Amy Palmer, 30, claims her concerns about the lump were dismissed as a blocked milk duct, but when tests revealed cancer she and her husband were devastated.
“It was just a shock, just a complete shock,” Palmer, of Devon, England, told South West News Service (SWNS), a British news agency. “You never think anything like this is going to happen to you until it does. It hit my husband really hard.”
The mom of two, who had completed a half-marathon just days before discovering the lump, has since had six rounds of chemotherapy, a lumpectomy and 18 rounds of radiation, and is now completing a bucket list to ensure that she doesn’t take life for granted. Among the list of things she’d like to do is plan a trip to New York, and enter the London Marathon.
She is also urging others to get screened early and often for breast cancer, considering she was just 30 when she was diagnosed.
“I’d like to see anyone over the age of 18 offered screenings,” she told SWNS. “Since my diagnosis, I’ve seen women in their 20s diagnosed with breast cancer. Screening early could only save lives.”
In the U.K., about 1 in 8 women are diagnosed with breast cancer during their lifetime, but routine screening doesn’t begin until age 50. In the U.S., it is recommended that women age 45 to 54 get mammograms each year, with frequency switching to every two years after age 55, according to the American Cancer Society.

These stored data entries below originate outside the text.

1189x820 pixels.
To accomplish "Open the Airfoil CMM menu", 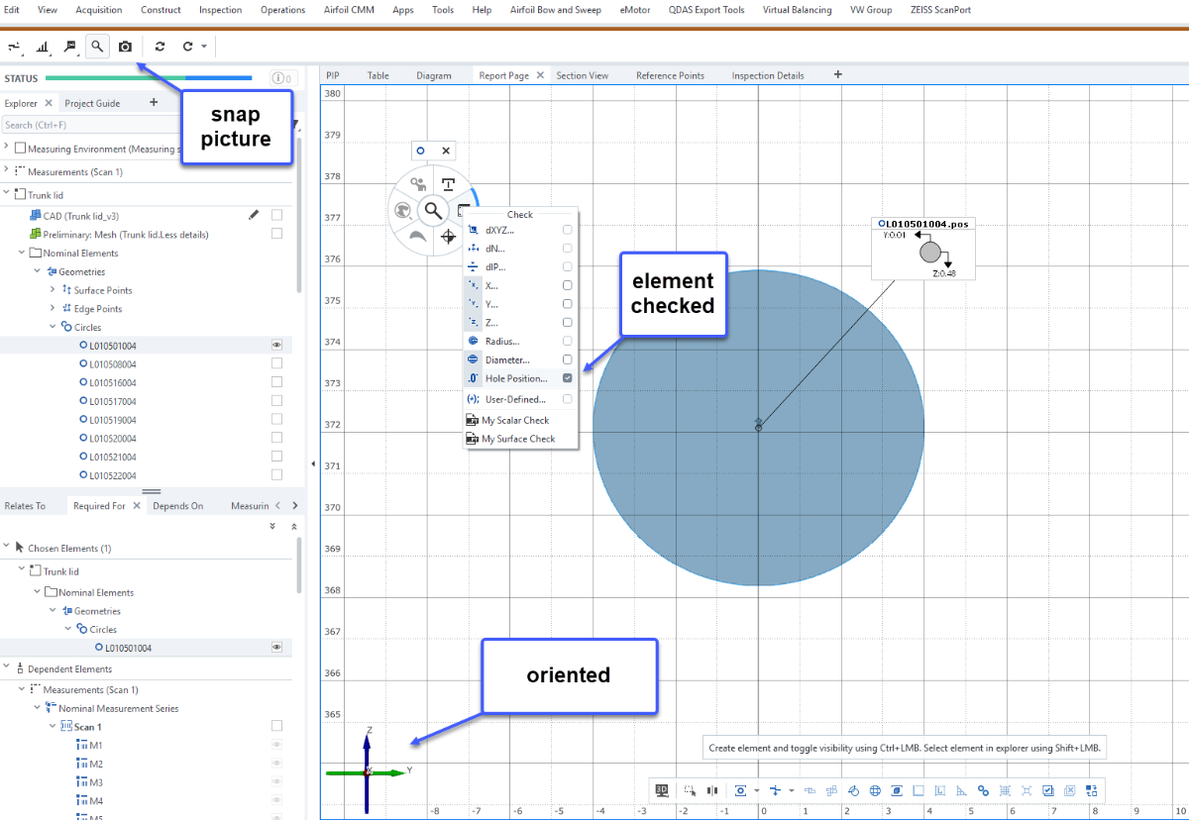I will coord(351,10).
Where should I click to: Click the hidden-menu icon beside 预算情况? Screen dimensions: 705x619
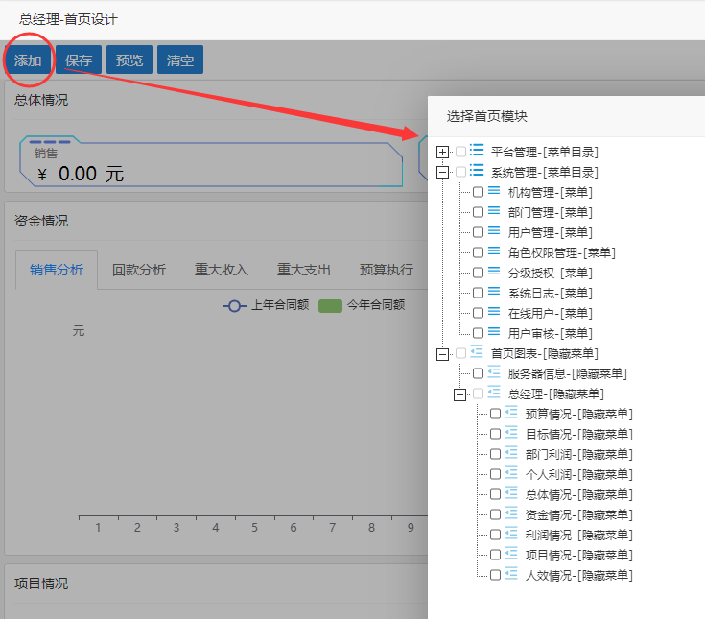pyautogui.click(x=511, y=413)
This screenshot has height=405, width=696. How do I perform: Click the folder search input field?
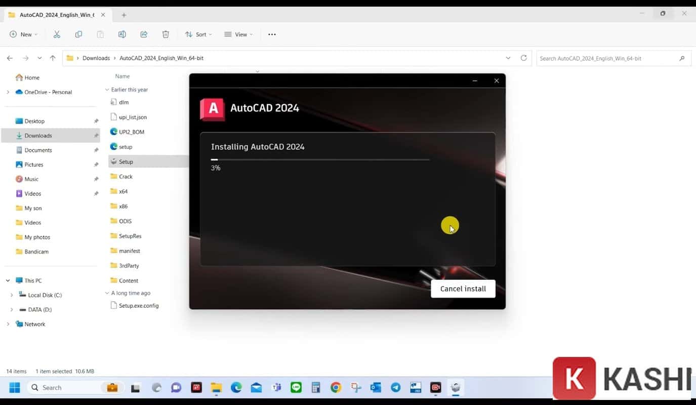tap(607, 58)
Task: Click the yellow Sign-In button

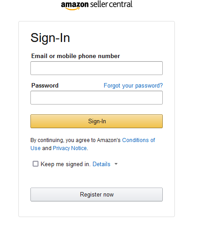Action: coord(97,121)
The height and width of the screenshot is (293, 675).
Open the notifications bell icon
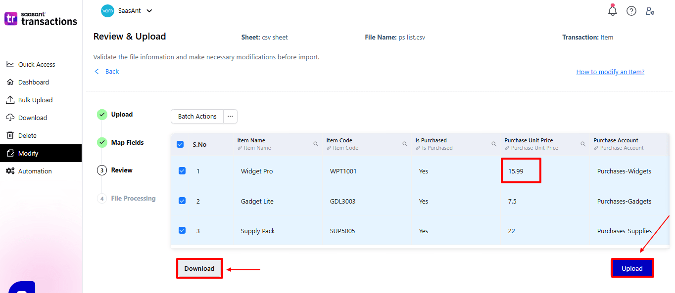[x=613, y=10]
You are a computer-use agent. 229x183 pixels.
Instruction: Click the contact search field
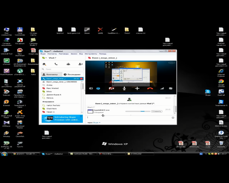(x=62, y=69)
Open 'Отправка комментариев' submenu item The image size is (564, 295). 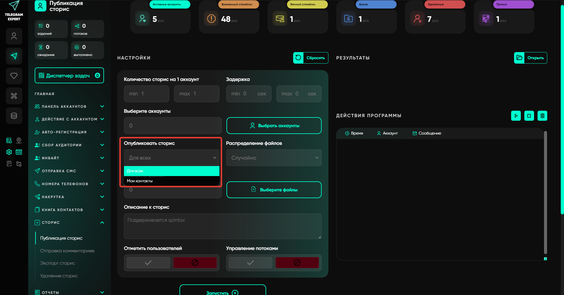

The reason for the recommendations is because age is a risk factor for breast cancer of which patients have no control. Most breast cancer diagnoses are made after age 50, according to the Centers for Disease Control and Prevention (CDC). However, those with certain genetic mutations such as the BRCA1 and BRCA2 mutations are at an increased risk of developing breast and ovarian cancer, which means the screening recommendations are altered for this group.